Die Rettungsdienstschule Troisdorf der Johanniter-Akademie NRW führte gemeinsam mit der Berufsfachschule der Feuerwehr Köln am 26. März zum zweiten Mal eine umfangreiche MANV-Übung durch. Dabei wurde eine komplexe Notfallsituation mit vielen Verletzten im leeren RheinEnergieStadion in Köln simuliert, um angehende Rettungskräfte auf vergleichbare Szenarien vorzubereiten. Rund 70 Personen waren an der Übung beteiligt, darunter Verletztendarstellende, Funktionspersonal sowie Teams für Übungssteuerung und -beobachtung oder für die Bereitstellung des medizinischen Versorgungsmaterials. Hauptakteure waren die 32 Notfallsanitäterinnen und -sanitäter zweier Kurse der Rettungsdienstschule Troisdorf sowie der Berufsfachschule der Feuerwehr Köln. Der MANV wurde am vergangenen Donnerstag in drei Durchgängen geübt, während das Gesamtszenario immer das gleiche war. Zwischen den Durchgängen fanden Auswertungen und Rückbesprechungen statt. Danach konnten die Teams in die nächste Runde der Übung gehen und die Erkenntnisse aus der Auswertung direkt anwenden.

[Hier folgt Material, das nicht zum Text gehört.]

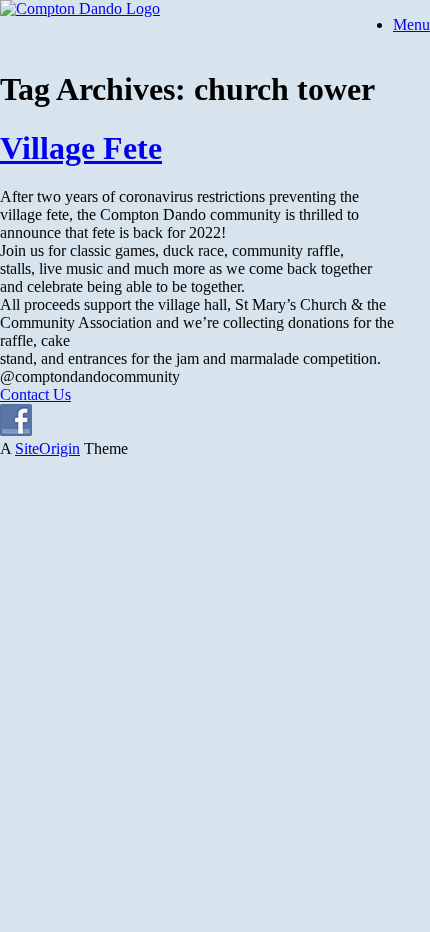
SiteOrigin (47, 448)
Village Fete (81, 148)
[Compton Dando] (80, 8)
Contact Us (35, 394)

Die Übung ist Teil eines Projektes der Berufsfachschule der Feuerwehr Köln und der Rettungsdienstschule Troisdorf, unter der Leitung der Johanniter Waldemar Huber und Peter Sigmund sowie Aylin Peters (Oberbrandmeisterin Feuerwehr Köln). Gemeinsam haben sie ein standardisiertes Ausbildungskonzept entwickelt, das auf einem dreiphasigen Ansatz basiert und Theorie und praktisches Training miteinander verzahnt. Es legt den Fokus auf eine strukturiertere Einsatzbewältigung und führt die Auszubildenden durch drei aufeinander aufbauende Phasen: theoretische Grundlagen für ein gemeinsames Lageverständnis und eine einheitliche Begriffswelt, ein stationsbasiertes Skill- und Anwendungstraining im Sinne eines Theorie-Praxis-Transfers und schließlich die realitätsnahe MANV-Einsatzübung.
Im Unterschied zu klassischen MANV-Ausbildungskonzepten soll der Ansatz zwei zentrale Neuerungen integrieren: Erstens soll der Übergang in die Einsatzpraxis über ein systematisch aufgebautes Skilltraining erfolgen, das sich als etabliertes didaktisches Konzept innerhalb der NotSan-Ausbildung in medizinischen Themen wiederfindet. Zweitens soll die mehrfach durchgeführte Vollübung einen direkten Lernkreislauf aus Durchführung, Feedback und erneuter Anwendung ermöglichen, um so im Gegensatz zu seltenen, einmaligen Übungen einen nachhaltigen Kompetenzaufbau zu ermöglichen und die Wahrscheinlichkeit positiver Lernergebnisse zu erhöhen. Das dreiphasige Konzept ist inzwischen standardisiert, dokumentiert und fest in die NotSan-Ausbildung eingebunden. Es ist damit nicht als Einzelprojekt zu verstehen, sondern als ein reproduzierbares Modell zur nachhaltigen Qualitätssicherung in der rettungsdienstlichen Ausbildung.
Am Übungstag zeigten sich Peters und ihre Johanniter-Kollegen sehr zufrieden mit den Ergebnissen. So habe beobachtet werden können, dass die Auszubildenden sich von Übungsphase zu Übungsphase sehr gut steigern und ihre praktischen Fähigkeiten bestmöglich anwenden können. Die Erkenntnisse aus den Übungen sollen nun direkt in die Weiterentwicklung des Konzeptes einfließen. Die nächste große MANV-Übung mit der Berufsfachschule der Feuerwehr Köln soll voraussichtlich noch in diesem Jahr stattfinden.